Source: http://sclawreview.org/week-12-2018/
Timestamp: 2018-10-16 10:25:52
Document Index: 332704291

Matched Legal Cases: ['§ 1959', '§ 2', '§ 1959', '§ 2', '§ 922', '§ 1959', '§ 1959', '§ 1959', '§ 1959']

Week 12 – South Carolina Law Review
by teched · Published March 25, 2018 · Updated March 25, 2018
Week of March 19, 2018 through March 23, 2018
Pedro Jimenez-Cedillo v. Jefferson Sessions III (Harris 3/20/2018): The Fourth Circuit held that the Board of Immigration Appeals may not order an alien be removed based on its new position on “crimes of moral turpitude,” unless the Board first explains its rationale for adopting a position contrary to its own long-standing precedent. The court remanded the case to the Board to provide suitable reasons for the change in policy and to decide whether the new policy should apply retroactively to the petitioner and to others who may have made guilty pleas in reliance on the old rule. Full Opinion
United States v. Taison McCollum (Duncan 3/20/2018): The Fourth Circuit held that conspiracy to commit murder under 18 U.S.C. § 1959(a)(5) is not a crime of violence giving rise to a sentencing enhancement under § 2K2.1(a)(4)(A) of the U.S. Sentencing Guidelines. The court vacated the district court’s enhanced sentence and remanded the case for resentencing. Full Opinion
United States v. Taison McCollum, No. 17-4296
The Fourth Circuit held that conspiracy to commit murder under 18 U.S.C. § 1959(a)(5) is not a crime of violence for the purposes of § 2K2.1(a)(4)(A) of the U.S. Sentencing Guidelines. Since the enumerated offenses in the Guidelines are to be given their “generic, contemporary meaning,” and since the generic meaning of conspiracy requires an overt act while the statutory meaning does not, a prior conviction for conspiracy under the statute does not categorically qualify as a prior conviction for conspiracy under the generic definition adopted by the Guidelines. It was therefore improper for the district court to apply an enhanced sentence in a case where the defendant had been previously convicted of conspiracy to commit murder under the statute.

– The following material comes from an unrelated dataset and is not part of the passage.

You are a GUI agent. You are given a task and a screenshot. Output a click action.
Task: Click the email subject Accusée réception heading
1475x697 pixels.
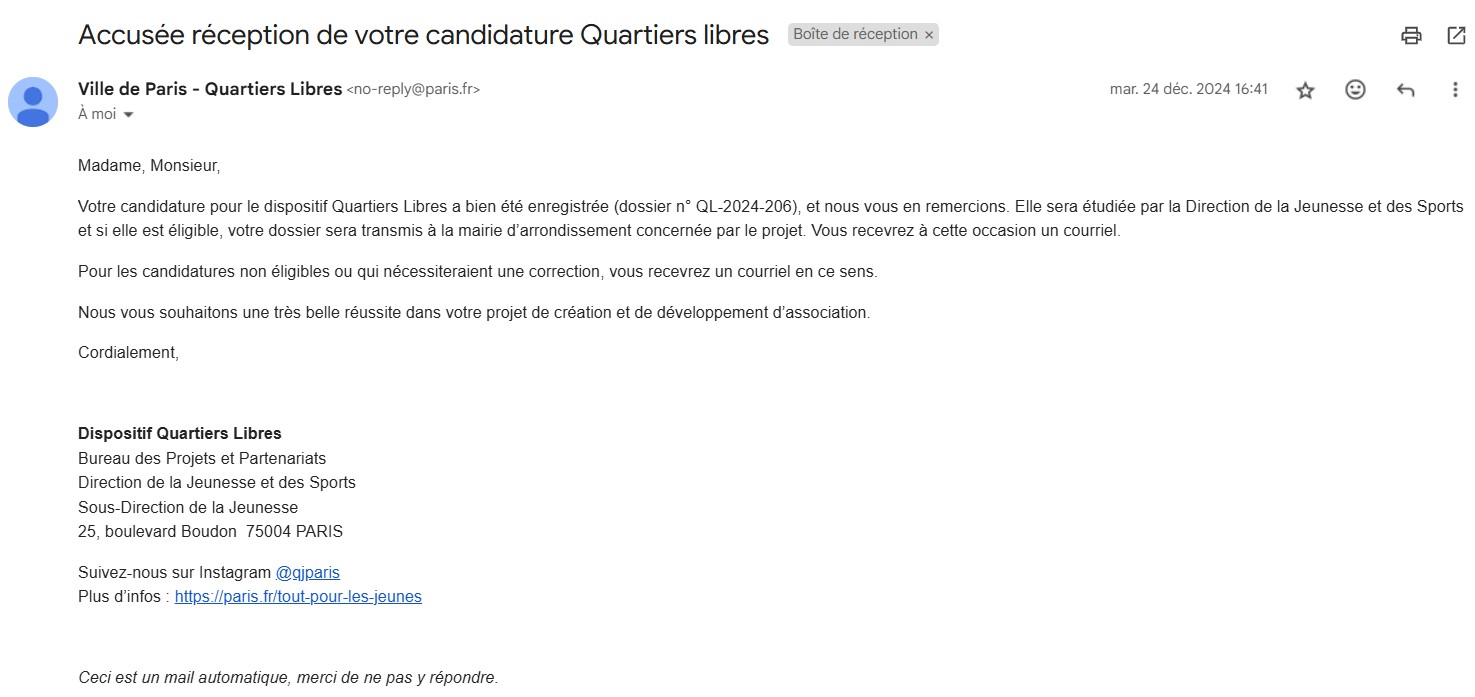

Appellant Taison McCollum was convicted of illegal possession of a firearm under 18 U.S.C. § 922(g). The district court imposed an enhanced sentence on the grounds that McCollum’s prior conviction for conspiracy to commit murder in aid of racketeering under 18 U.S.C. § 1959(a)(5) qualified as a crime of violence increasing McCollum’s base offense level under the U.S. Sentencing Guidelines. The Guidelines impose a higher base offense level for 922(g) violations if the defendant has a prior conviction for any of multiple enumerated offenses, including murder, or for conspiracy to commit any such offense.
In vacating the enhanced sentence, the court relied on the Supreme Court’s opinion in Taylor v. United States, 495 U.S. 575 (1990). In Taylor, the Supreme Court mandated that the undefined offenses in the Sentencing Guidelines be given their generic meanings as used in the criminal codes of a majority of states. The Fourth Circuit followed the Ninth and Tenth Circuits in holding that the generic definition of conspiracy requires an overt act, based on its usage in the criminal codes of thirty-six states, the District of Columbia, Puerto Rico, Guam and the Virgin Islands. Since § 1959(a)(5) does not share that requirement, the minimum conduct sufficient to satisfy § 1959(a)(5) would not meet the elements of the generic meaning of conspiracy. The court therefore held that § 1959(a)(5) violations did not categorically count as crimes of violence meriting sentencing enhancement. Judge Traxler, concurring, expressed the hope that the law would change to avoid such unintuitive results in the future. Judge Wilkinson, dissenting, urged a common sense, plain text reading of the Guidelines such that “plotting to murder one’s fellow human beings” would constitute a crime of violence.
Accordingly, the court vacated the sentence imposed by the district court and remanded the case for resentencing.